According to the report, the remainder of the 950 million people registered with Facebook, despite using the site on a regular basis, take no joy in doing so, and in fact feel a profound sense of hopelessness and despair immediately upon logging in.

Indeed, the Pew report found that 99 percent of Facebook members could not recall having enjoyed any of the social network’s features at any time since 2009. Of that subset, 74 percent said they had asked themselves “How has my life come to this?” while checking the website multiple times per day, 67 percent said they were “inevitably plunged into an alternating cycle of vanity and self-disgust” when reviewing tagged pictures of themselves, and 52 percent said they had questioned the whole point of life itself after spending half an hour on the site only to realize the most interesting thing they had seen the entire time was a photo of what someone had for dinner.”

This is a humorous, but perhaps honest glimpse into our conflicted relationship with social media. Social media is something that we are compulsive about but ultimately brings us very little joy. Nevertheless, we spend an enormous amount of time online, some spend their entire lives this way, constantly creating and curating their identities via a keyboard.

— 750 million photos are uploaded each weekend on Facebook.
— 1 of every 13 people on earth are users that log on every day.
— Among 20 & 30-somethings, nearly half check facebook minutes after waking up and 28% do so before they even get out of bed.

An identity revolution is taking place, the likes of which humanity has never seen. We’ve always been able to project our identities and put up facades but rarely have we ever been able to do so in such a public and non-stop manner.

Online we see the projection of identity, the maintenance of identity, and even the fragmentation of identity.

Identity being the sum of the things you associate with yourself often times in order to justify your existence.

These can be positive things: where you grew up, where you went to school, what you studied, where you work, or who you date.

They can also be negative things: you come from a broken home, you’ve been victimized in some way, or you’ve lost someone very close to you.

But today we associate more with our facebook profiles, our twitter feeds, and our instagram streams. Social media now mediates our experience in the world.

This projection of identity and self justification is both a matter of distinction and in-distinction. We want to stand out so that we can stand in. We want to individuate and differentiate but we do so that we might be seen, accepted and loved by a community.

But often times the identities that we work so hard to create and curate online are not accurate. That is, they do no represent who we are. Ever so slowly we buy into the lie that we are the people we think we are.

We think we are our political views.
We think we are our values.

But the identities we project online are nothing more than idealized projections of ourselves. It’s the books you want people to know you’ve read and not the ones you actually have. It’s the photographs that put you in just the right light.


Your status updates are who you want people to think you are.
Your web browser history is who you actually are.

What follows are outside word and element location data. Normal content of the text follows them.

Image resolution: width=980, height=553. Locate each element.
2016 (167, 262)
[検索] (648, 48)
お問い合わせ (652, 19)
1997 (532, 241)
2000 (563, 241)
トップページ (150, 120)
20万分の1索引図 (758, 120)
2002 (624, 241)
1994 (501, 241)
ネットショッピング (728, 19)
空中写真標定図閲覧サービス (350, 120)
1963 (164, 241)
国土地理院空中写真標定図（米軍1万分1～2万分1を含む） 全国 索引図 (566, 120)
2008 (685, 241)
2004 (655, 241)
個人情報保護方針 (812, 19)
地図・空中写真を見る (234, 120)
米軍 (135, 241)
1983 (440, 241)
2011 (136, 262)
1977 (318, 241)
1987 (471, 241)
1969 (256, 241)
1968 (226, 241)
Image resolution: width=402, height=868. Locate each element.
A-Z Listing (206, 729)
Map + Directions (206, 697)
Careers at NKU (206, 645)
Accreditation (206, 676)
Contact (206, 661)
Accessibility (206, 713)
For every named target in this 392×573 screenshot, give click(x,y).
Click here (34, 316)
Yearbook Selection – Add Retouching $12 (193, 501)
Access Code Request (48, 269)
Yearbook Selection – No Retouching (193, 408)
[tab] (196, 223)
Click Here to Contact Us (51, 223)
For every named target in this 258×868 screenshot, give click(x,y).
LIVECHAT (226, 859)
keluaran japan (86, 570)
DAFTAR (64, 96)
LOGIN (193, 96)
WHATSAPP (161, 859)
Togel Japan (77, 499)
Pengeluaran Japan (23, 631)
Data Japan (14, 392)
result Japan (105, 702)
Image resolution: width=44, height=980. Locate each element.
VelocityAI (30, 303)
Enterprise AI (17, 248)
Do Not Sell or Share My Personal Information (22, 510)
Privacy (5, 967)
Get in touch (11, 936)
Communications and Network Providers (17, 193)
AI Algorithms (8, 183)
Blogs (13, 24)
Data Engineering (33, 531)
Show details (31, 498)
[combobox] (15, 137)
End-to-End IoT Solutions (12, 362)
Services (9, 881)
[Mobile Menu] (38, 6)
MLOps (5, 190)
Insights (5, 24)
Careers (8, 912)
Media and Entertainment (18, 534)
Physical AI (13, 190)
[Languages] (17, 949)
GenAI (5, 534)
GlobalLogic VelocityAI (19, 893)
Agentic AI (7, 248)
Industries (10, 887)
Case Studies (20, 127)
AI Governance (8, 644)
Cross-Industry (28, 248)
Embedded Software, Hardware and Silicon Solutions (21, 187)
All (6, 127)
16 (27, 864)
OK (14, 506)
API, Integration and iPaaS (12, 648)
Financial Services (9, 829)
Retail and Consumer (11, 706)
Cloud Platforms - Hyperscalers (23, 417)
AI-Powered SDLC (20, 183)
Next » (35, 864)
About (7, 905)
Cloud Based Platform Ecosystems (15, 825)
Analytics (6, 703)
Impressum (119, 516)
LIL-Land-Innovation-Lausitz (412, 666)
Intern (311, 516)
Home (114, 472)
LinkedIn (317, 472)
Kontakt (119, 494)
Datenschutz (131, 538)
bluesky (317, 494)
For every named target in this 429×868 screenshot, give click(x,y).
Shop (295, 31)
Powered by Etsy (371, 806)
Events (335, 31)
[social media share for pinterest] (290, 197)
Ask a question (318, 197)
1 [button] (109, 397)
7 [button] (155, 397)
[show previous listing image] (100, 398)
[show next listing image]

While you are trying to figure out how to say something profound, beautiful, or witty in 140 characters or less, you have another window pulled up in which you are googling your ex-boyfriend. In another window, you’re looking up a word that you want to use but don’t know how to spell, and in another window you’re searching Web MD for the disease you think you might have.

Your status updates are who you want people to think you are.
Your web browser history is who you actually are.

This gap that exists between who you think you should be and who you actually are represents your need for a savior.

We compulsively, tirelessly, and falsely construct identities of ourselves so that someone might affirm the idealized identity we have created.

Perhaps we need to hear these words from Paul.

Galatians 3:28
There is neither Jew nor Gentile, neither slave nor free, nor is there male and female, for you are all one in Christ Jesus.

This is a deconstruction of identity if there ever was one.

Ethnic and religious boundaries fall away.
Occupational and academic boundaries fall away.
Socio-economic and even biological boundaries fall away.

All of these things become subordinated to the identity we have in Christ.

As we continually seek to justify our own existence, perhaps we need, above all else, to hear that beautiful word that the only thing that justifies us is the grace that comes through faith in Christ.